So we'll talk about that more probably on our third quarter call. But it's certainly very exciting to see these rig efficiencies, and that's, obviously, going to help our well cost as well..

Jason A. Wangler - Wunderlich Securities Inc., Research Division

Sure.

Maybe just on that, just -- if I could sneak one more in, just -- as you kind of upgraded and swapped out rigs, is that pretty much done? Is there more to do on the 7? Or are we pretty much at the rigs that we want going forward?.

J. Ross Kirtley

Jason, this is Ross. I think we're pretty well settled on the 7 rigs for the remainder of the quarter. But to answer your question more directly, we're always in the process of upgrading rigs, upgrading crews and vendors.

So that will be a process we'll continue to tweak as we go forward, and it'll be an ongoing and never-ending process of getting efficiencies from our vendors and particularly our inquiries [ph]..

Operator

Our next question is from David Ostler (sic) [Kistler] from Simmons & Company..

David W. Kistler - Simmons & Company International, Research Division

Real quickly going back to the managed-pressure wells, just for a second.

Can you talk a little bit about what you're seeing as far as any changes on the gas-oil ratio or anything like that associated with managing those pressures?.

Mark R. Malone

No, we're not seeing any changes in the gas-oil ratio. We're managing based on the 100 psi threshold, so really no change there..

David W. Kistler - Simmons & Company International, Research Division

Okay, that's helpful. And then maybe too early to tell, but we're seeing the crossover that was indicated in the earlier comment.

How do you guys look at what the PV-10 of those wells are going to be under the new managed pressure? Just trying to get a sense for understanding that there's a little acceleration earlier by flowing them faster, but now obviously, higher EURs and a pretty early crossover probably -- I don't want to jump to conclusions, but probably supports a higher PV-10..

Michael G. Moore

Well, I -- and that's a good question. And as we mentioned on our last quarter call, our expectation would be that the shape of the curves would change under this new managed-pressure program. It does seem to be doing that. We're certainly data driven and we'll continue to monitor that. But we think, ultimately, we're going to improve both NPV and EUR.
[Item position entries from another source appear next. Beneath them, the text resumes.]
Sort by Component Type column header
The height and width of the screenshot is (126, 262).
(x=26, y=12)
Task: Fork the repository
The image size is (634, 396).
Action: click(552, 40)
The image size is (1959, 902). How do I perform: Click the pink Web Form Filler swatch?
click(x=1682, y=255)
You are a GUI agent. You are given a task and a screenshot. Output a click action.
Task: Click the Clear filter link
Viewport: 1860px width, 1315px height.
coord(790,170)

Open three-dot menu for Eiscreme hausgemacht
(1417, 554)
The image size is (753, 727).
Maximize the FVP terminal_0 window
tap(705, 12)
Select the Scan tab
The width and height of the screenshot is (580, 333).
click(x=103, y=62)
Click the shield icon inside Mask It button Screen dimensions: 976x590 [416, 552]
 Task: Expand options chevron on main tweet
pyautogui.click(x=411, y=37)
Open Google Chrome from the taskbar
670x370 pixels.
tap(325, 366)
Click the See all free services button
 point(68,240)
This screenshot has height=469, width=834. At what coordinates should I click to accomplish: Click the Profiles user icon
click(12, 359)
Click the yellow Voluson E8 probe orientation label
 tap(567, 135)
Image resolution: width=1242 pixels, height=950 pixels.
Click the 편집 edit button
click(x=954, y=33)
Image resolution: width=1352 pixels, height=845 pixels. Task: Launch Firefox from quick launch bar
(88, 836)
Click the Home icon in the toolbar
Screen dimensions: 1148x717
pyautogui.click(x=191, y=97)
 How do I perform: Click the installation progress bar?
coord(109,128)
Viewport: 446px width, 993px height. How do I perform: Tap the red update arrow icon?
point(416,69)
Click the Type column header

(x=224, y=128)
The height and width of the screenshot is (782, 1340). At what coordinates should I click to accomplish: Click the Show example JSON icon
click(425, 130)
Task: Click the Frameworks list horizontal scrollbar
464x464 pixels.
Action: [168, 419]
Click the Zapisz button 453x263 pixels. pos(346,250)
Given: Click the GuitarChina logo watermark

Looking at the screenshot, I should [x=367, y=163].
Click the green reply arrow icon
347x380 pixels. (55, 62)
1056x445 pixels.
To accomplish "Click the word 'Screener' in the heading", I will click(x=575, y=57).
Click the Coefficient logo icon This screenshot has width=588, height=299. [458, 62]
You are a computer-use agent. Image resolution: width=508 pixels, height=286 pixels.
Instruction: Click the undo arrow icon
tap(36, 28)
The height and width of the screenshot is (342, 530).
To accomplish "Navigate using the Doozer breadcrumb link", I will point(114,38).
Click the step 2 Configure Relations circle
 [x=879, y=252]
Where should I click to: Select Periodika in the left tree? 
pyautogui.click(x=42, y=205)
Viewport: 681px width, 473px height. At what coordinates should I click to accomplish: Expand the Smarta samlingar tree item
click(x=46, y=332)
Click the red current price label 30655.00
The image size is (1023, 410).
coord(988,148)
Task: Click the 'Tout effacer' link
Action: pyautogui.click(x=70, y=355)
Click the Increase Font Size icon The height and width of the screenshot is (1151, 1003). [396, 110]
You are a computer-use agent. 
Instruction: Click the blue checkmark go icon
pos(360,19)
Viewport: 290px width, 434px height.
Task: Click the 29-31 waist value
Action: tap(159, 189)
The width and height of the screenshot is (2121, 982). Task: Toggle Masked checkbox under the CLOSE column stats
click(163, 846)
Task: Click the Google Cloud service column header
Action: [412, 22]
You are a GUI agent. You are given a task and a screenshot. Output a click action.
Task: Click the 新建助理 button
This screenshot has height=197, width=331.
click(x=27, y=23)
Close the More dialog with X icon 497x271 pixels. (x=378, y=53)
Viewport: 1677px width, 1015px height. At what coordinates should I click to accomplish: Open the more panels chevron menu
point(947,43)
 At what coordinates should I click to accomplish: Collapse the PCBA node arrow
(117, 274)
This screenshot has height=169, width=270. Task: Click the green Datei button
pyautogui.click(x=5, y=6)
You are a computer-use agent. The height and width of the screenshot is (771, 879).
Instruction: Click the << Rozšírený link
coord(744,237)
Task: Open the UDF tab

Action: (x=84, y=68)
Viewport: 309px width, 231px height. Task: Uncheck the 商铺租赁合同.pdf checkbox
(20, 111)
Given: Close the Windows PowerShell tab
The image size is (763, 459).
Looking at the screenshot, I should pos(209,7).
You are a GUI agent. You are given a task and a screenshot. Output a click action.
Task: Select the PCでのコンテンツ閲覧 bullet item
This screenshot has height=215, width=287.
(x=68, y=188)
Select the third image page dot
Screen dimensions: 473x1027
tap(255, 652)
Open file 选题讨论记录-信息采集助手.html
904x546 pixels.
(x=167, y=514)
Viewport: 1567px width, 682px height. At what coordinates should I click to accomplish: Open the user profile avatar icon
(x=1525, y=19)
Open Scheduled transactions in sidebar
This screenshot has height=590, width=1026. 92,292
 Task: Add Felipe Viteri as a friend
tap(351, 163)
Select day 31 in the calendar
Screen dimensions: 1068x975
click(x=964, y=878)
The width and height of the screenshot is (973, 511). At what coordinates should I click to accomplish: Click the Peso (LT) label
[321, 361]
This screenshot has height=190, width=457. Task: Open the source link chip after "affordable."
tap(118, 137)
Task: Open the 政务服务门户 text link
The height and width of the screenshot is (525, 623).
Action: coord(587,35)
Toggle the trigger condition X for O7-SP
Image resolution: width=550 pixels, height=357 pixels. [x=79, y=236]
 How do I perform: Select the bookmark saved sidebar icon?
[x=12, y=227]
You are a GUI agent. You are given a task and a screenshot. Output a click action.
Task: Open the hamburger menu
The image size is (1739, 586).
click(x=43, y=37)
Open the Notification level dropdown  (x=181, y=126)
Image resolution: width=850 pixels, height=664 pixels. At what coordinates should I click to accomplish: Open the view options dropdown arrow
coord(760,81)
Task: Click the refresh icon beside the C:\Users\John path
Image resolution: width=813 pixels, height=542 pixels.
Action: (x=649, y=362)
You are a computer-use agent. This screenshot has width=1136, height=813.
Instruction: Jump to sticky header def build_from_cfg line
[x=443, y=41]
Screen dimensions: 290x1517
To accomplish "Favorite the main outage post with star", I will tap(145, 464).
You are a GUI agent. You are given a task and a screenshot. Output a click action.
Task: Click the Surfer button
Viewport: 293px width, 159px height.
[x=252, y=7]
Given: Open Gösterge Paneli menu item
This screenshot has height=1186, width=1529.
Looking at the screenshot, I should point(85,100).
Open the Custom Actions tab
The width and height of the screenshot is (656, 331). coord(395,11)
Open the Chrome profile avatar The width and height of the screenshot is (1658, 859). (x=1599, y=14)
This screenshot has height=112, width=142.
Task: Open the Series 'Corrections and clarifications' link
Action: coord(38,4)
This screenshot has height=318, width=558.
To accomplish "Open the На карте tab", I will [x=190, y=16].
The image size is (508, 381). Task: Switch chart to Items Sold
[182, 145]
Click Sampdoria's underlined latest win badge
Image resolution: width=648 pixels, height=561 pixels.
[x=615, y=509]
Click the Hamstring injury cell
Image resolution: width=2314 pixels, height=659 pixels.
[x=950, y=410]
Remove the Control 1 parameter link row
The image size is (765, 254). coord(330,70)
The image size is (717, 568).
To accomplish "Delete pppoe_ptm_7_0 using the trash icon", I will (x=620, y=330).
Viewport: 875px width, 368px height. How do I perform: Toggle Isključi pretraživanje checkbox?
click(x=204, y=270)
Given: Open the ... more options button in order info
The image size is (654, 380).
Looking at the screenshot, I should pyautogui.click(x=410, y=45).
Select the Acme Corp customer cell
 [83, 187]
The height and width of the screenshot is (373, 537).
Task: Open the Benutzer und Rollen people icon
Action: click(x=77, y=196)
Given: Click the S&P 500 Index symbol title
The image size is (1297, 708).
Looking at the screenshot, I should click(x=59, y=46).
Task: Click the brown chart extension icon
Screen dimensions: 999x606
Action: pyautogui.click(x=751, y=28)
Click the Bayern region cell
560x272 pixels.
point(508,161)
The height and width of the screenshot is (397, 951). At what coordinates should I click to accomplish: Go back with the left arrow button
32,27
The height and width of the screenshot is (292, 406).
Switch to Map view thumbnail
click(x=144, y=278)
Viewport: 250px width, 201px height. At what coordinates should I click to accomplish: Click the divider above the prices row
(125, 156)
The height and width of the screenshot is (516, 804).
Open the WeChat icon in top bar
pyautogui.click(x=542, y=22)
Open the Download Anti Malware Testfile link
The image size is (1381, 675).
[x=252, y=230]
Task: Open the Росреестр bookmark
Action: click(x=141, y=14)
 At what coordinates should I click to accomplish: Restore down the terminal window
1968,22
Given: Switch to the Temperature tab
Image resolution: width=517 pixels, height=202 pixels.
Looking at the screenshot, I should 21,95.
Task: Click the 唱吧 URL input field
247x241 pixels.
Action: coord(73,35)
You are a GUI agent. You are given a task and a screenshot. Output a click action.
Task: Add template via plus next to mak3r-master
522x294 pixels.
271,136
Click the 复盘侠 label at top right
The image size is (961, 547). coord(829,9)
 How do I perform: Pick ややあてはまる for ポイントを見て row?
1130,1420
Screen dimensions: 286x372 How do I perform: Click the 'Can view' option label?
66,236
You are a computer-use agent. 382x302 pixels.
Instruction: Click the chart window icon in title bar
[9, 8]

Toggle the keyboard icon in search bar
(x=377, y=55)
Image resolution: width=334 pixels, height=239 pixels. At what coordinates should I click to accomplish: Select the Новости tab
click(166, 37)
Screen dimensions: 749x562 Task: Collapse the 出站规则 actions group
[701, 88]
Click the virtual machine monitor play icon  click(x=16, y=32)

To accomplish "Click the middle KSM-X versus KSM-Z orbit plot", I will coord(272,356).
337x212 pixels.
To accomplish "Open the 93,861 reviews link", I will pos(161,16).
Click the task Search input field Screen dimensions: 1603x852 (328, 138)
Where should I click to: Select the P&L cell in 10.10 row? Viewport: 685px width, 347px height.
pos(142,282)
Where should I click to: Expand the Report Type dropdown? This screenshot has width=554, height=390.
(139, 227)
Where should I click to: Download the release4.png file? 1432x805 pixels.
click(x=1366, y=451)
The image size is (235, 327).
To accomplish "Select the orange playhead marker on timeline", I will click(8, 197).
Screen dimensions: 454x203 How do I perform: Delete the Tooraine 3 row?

Mark, would you add anything to that?.

Mark R. Malone

No, just that we're very early in the program. The IP rates that you see there are very short so there's a lot more data to gather. But the fact that we're -- if you look -- focus on the pressures and the difference in pressures between the old and new wells, that's exactly what we're managing for, and that's exactly what we wanted to see.

So right now we're pleased with it..

David W. Kistler - Simmons & Company International, Research Division

Great, appreciate that. And one last one, just looking at G&A and LOE on the quarter, they came in kind of a little bit higher than probably expected or then to your guidance.

But I suspect the ramp up in production brings those within guidance, hence no change? Or are we looking more towards being at the high end of guidance on those? Just looking for clarification there..

Michael G. Moore

Keri, you want to answer that?.

Keri Crowell

Sure. Yes, we do expect the back half of the year that with the increase in production, that both G&A and LOE will level out and be well within our guidance..

Operator

The next question is from Dan Braziller of Jefferies..

Daniel Braziller - Jefferies LLC, Research Division

I was just wondering what rate you're bringing the newer wet gas wells on at -- in the managed -- under the managed-pressure program? And what -- I know it's early, but what the early declines? If there are any declines or if the wells are holding flat, what those may look like?.

J. Ross Kirtley

Dan, this is Ross. We're really not focused as much on rate, what would bring the rate -- the wells on at rate. But we're more focused on maintaining the pressure.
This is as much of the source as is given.